7 tips for preventing sports injuries in kids

Learn what you can do to protect your kids and teens from sports-related injuries.

More children are playing competitive sports today, which means higher rates of sports-related injuries. According to the Centers for Disease Control and Prevention, sports-related injuries are the leading cause of emergency room visits among kids between ages 12 and 17.

We see this trend in our claims data, too. Looking back at our data since 2011, we noticed a consistently dramatic spike in claims related to knee injuries for one specific age group: 17-year-olds.

These knee injuries—and other sports-related injuries like fractures and concussions—come at a personal cost, in both dollars and recovery time. They can also have a long-term impact on your child's health. For example, a knee injury not only can take a young athlete out of the game for the rest of the season, but it can also increase their risk of arthritis later in life.

We're here to help keep kids healthy and active—not on the sidelines.

Check out these sports injury prevention tips from Lindsay Hagler, an athletic trainer with The Center Foundation. We're proud to support The Center Foundation in their efforts to place certified athletic trainers at high schools in Central Oregon at no cost to the students or their families.

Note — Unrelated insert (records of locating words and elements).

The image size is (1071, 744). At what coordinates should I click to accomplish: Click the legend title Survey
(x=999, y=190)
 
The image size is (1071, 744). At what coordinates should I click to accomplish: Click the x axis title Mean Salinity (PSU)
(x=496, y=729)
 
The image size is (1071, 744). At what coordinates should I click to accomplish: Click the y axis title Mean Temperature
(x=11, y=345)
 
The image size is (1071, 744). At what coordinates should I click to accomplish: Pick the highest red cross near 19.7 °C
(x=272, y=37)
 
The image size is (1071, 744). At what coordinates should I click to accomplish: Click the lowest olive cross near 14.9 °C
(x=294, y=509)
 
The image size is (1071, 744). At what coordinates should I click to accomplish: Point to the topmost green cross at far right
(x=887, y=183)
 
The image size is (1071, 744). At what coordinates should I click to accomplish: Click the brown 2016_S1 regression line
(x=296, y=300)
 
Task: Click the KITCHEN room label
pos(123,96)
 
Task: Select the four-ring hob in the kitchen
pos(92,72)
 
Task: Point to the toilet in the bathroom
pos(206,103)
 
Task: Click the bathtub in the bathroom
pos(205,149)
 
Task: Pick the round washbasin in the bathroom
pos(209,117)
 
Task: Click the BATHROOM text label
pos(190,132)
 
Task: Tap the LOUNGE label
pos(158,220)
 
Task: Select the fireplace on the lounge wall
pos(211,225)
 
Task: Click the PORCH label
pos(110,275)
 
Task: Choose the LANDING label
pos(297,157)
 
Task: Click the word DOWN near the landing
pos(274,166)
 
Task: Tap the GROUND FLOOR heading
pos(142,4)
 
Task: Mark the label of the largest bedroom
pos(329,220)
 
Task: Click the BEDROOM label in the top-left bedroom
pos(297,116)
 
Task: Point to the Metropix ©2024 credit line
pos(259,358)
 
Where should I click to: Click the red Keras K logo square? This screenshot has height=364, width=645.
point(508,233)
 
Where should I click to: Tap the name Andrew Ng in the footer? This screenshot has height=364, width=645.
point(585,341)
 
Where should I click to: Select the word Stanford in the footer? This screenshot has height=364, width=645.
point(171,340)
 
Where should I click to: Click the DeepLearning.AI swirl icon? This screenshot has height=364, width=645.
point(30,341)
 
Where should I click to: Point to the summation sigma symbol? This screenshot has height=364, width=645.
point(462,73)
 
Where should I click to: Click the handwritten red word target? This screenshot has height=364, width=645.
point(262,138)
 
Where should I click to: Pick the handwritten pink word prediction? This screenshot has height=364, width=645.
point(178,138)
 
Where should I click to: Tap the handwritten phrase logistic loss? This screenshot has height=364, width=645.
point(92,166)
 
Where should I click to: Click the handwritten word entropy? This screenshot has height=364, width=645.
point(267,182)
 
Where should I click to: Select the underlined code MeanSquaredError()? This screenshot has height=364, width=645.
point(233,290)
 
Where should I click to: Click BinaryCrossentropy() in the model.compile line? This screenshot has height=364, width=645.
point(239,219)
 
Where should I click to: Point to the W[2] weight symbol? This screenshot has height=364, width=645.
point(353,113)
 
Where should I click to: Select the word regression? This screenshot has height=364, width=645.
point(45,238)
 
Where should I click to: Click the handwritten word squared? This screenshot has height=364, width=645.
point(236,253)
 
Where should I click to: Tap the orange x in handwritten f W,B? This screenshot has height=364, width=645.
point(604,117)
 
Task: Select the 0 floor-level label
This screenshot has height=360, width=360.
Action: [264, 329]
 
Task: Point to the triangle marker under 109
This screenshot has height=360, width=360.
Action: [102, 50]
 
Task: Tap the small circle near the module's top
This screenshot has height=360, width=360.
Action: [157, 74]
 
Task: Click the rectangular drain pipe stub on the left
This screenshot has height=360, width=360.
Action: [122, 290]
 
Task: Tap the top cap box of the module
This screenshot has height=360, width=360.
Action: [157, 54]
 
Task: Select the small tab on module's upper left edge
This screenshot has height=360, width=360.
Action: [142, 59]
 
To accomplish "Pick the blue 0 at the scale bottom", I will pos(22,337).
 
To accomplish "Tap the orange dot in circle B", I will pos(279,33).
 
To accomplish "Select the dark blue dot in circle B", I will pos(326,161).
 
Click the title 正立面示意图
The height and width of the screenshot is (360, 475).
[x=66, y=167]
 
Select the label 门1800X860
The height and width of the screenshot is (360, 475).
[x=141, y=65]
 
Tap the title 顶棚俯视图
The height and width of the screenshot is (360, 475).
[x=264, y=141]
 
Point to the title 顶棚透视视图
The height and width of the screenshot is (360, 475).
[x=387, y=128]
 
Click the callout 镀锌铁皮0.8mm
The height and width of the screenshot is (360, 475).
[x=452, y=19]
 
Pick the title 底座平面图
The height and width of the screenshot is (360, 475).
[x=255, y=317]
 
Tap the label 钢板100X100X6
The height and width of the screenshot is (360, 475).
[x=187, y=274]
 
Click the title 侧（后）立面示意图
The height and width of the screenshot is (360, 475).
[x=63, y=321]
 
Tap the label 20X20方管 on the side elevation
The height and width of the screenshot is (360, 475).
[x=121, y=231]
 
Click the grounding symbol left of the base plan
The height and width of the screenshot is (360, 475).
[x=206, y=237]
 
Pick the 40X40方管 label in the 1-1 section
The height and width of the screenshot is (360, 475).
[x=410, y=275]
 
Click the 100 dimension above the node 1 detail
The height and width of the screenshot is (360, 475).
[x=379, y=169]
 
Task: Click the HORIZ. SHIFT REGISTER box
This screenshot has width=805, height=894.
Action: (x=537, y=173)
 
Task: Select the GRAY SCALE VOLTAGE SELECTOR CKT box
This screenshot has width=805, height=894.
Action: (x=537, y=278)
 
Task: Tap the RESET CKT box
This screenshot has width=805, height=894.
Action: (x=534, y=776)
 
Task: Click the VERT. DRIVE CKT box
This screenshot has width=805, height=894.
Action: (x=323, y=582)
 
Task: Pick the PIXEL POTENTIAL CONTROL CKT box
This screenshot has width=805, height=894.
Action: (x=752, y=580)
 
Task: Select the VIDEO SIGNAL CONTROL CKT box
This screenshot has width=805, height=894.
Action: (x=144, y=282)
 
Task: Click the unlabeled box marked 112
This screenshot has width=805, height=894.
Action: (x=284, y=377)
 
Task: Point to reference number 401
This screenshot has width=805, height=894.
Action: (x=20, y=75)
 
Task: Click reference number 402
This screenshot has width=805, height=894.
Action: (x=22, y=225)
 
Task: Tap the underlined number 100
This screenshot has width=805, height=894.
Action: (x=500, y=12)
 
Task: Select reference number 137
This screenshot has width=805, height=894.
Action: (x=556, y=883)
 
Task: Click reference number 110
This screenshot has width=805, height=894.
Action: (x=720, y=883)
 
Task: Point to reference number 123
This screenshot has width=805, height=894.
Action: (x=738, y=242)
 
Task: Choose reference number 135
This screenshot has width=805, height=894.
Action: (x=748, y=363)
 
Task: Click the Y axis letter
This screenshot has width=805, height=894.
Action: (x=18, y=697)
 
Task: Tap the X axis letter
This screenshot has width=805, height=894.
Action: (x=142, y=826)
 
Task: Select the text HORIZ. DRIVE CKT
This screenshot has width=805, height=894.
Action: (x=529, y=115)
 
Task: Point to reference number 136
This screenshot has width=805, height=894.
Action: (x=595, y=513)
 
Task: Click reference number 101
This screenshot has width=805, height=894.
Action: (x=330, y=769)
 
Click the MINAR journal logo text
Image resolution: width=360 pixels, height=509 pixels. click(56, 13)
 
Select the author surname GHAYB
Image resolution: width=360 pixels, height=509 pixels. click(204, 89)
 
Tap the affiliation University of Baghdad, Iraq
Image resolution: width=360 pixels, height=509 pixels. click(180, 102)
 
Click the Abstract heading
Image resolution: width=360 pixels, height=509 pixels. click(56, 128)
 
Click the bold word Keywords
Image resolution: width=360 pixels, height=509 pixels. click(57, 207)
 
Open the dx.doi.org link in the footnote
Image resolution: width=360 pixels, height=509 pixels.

Tips to prevent sports injuries in kids

1. Get the gear. Make sure your child wears protective equipment like helmets, pads, mouth guards and eyewear—and that they fit properly. Hagler also suggests runners are evaluated at a local running store to see what kind of shoe will work best for their foot type and biomechanics for better injury prevention.
2. Stress the stretching. Though most sports practices include warmups and stretching, it's important to make it a habit for all types of workouts. Dynamic warmups—like high-knees or side-shuffling—can be especially effective at activating muscles and reducing risk of injury.
3. Switch it up. Encourage participation in multiple sports. Specializing in one sport can put stress on the same muscles and joints, causing overuse injuries. Hagler says that playing a variety of sports has another plus—it develops different movement patterns, creating a more well-rounded athlete.
4. Fuel and hydrate. "Nutrition and hydration are huge for injury prevention," Hagler says. Try to keep meals healthy and at the same time each day. Make sure your child has plenty of fluids before, during and after practice. Watch for signs of heat-related illness, such as nausea, vomiting or confusion.
5. Know the risks\, strengthen the muscles. Certain injuries occur more often with certain sports. For example, knee injuries are more common in girls' soccer than boys' soccer due to an anatomical muscular difference. What can be done for prevention? Hagler suggests strength training for the hamstrings and quads, as well as practicing proper running and landing techniques. Make sure your child starts strength training well before the season begins.
6. Recognize the injury. It can be hard to tell the difference between soreness and an injury. Hagler explains, "Generally, soreness is kind of a deep achy feeling, kind of stiff and tight. If it's an injury, you'll have immediate onset of pain." Look out for limps or changes in technique, and remind your child to tell you about pain or anything that doesn't feel right.
7. Communicate with coaches and athletic trainers. The beginning of the season is a good time to chat with coaches and let them know if your child has any preexisting injuries or conditions. Don't be afraid to ask coaches or athletic trainers about what they're doing to prevent injuries—it's their job to keep players safe on the field.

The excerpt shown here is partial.